_SUPPLIED TEXT_

I recently read Paul Ormerod’s Why Most Things Fail. Focusing on the frequent failure of companies and government policies, Ormerod argues that the environment in which these entities exist is so complex and unpredictable that even the best laid plans cannot reflect what will really happen. Between this complexity and the competition of many players’ laying plans, the ones that succeed often get there by luck. And once successful, the only viable strategy for long-term survival is constant adaptation via trial and error.
For a review of the book, I’ll just agree with this Financial Times review’s mixed bag of praise and criticism. However, I will highlight one of the book’s better examples.
Economist Thomas Schelling created a model of how racial segregation happens. First, he posited a large grid, like a chessboard but much larger. Each square either has a red person’s house, a green person’s house, or nothing. A person will move if a certain number of his immediate surrounding neighbors are a different color—the number is fixed across all people, representing a societal level of tolerance for different-race neighbors.
It’s a complex system because a single person’s move can have cascading effects on the former and new neighbors, which in turn can have cascading effects. Thus, the results are not obvious from the initial conditions.

_EXERCISE SET_
- a) In the post on Why Most Things Fail, what makes a person in Schelling's model move?
- b) Write out everything in the post on Why Most Things Fail from "Economist Thomas Schelling" down to "the initial conditions.".
- c) Write the next part of the post on Why Most Things Fail, picking up after its last sentence.
The listing comes from a separate source and is unrelated to the post on Why Most Things Fail.

_DATASET_
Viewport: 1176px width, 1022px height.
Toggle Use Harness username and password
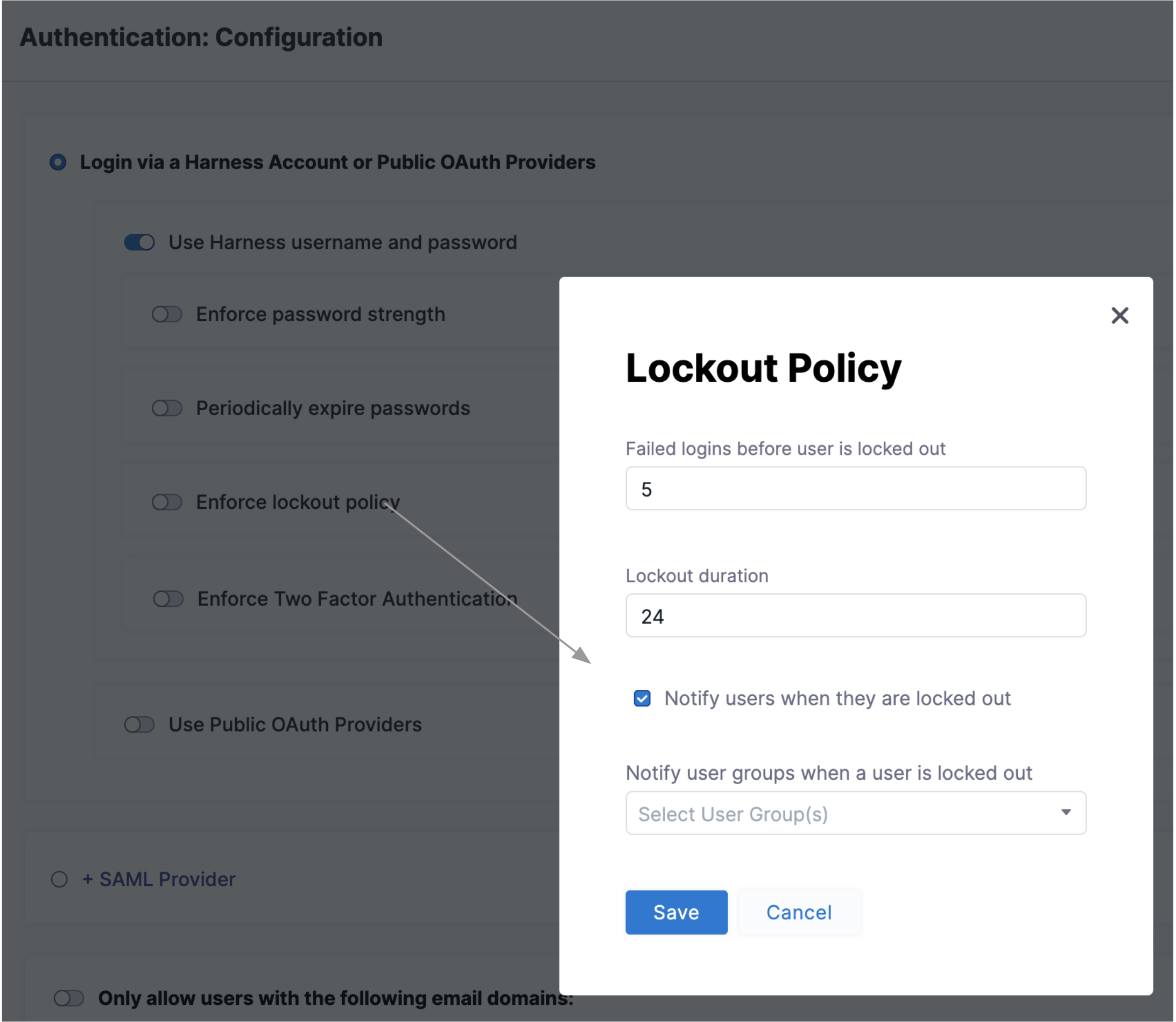[x=139, y=242]
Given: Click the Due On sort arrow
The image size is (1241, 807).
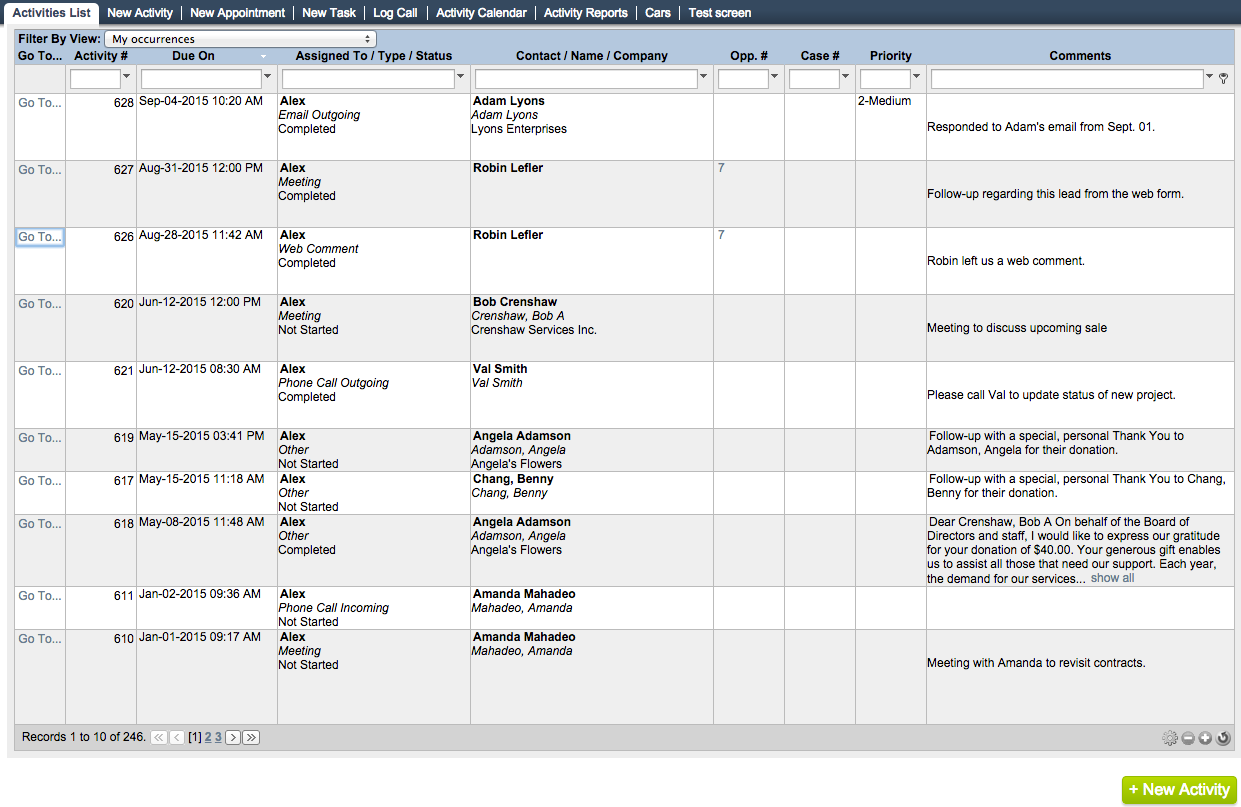Looking at the screenshot, I should pyautogui.click(x=263, y=57).
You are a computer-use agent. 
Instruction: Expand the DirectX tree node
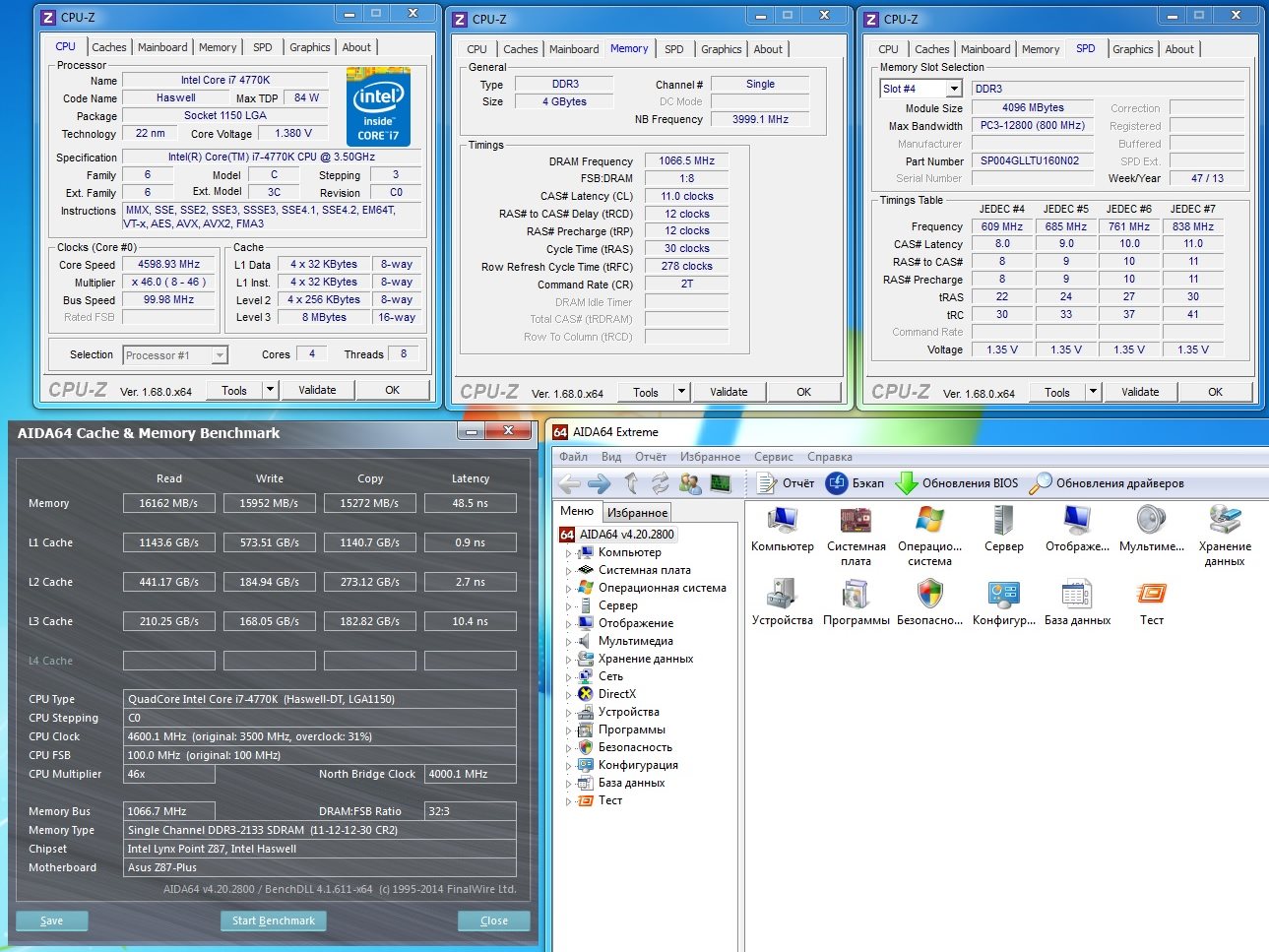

_RESPONSES PER TASK_
- a) A person moves if a certain number of his immediate surrounding neighbors are a different color.

- b)
Economist Thomas Schelling created a model of how racial segregation happens. First, he posited a large grid, like a chessboard but much larger. Each square either has a red person’s house, a green person’s house, or nothing. A person will move if a certain number of his immediate surrounding neighbors are a different color—the number is fixed across all people, representing a societal level of tolerance for different-race neighbors.
It’s a complex system because a single person’s move can have cascading effects on the former and new neighbors, which in turn can have cascading effects. Thus, the results are not obvious from the initial conditions.

- c)
Northwestern University has a Schelling-inspired segregation simulator, where I generated this before-and-after combination.
Those familiar with cellular automata (CA) may have already expected that the few rules would give rise to order from randomness, but the nature of the order is surprising. For my model, I assumed that each person wanted at least 40% of neighbors to be the same race, yet the system ended up 85% segregated. Due to the system’s interconnections, the relatively weak individual preferences, upon interaction, led to a strongly segregated society, a result typical of Schelling segregation models.
This type of result—where a societal outcome emerges nonlinearly from complex interactions—is what Ormerod sees everywhere, albiet in yet more complex form than this model.
And finally, if you’re thinking that the Schelling model has its own kind of predictability, it does at an aggregate level. Ormerod does not give this point enough weight with regard to Schelling’s work, but elsewhere in the book he describes how company failures are predictable in the aggregate by a power law distribution similar to that of biological species extinctions. However, these high-level patterns won’t tell us when particular companies will fail or, in a real-world city, which people will move exactly where.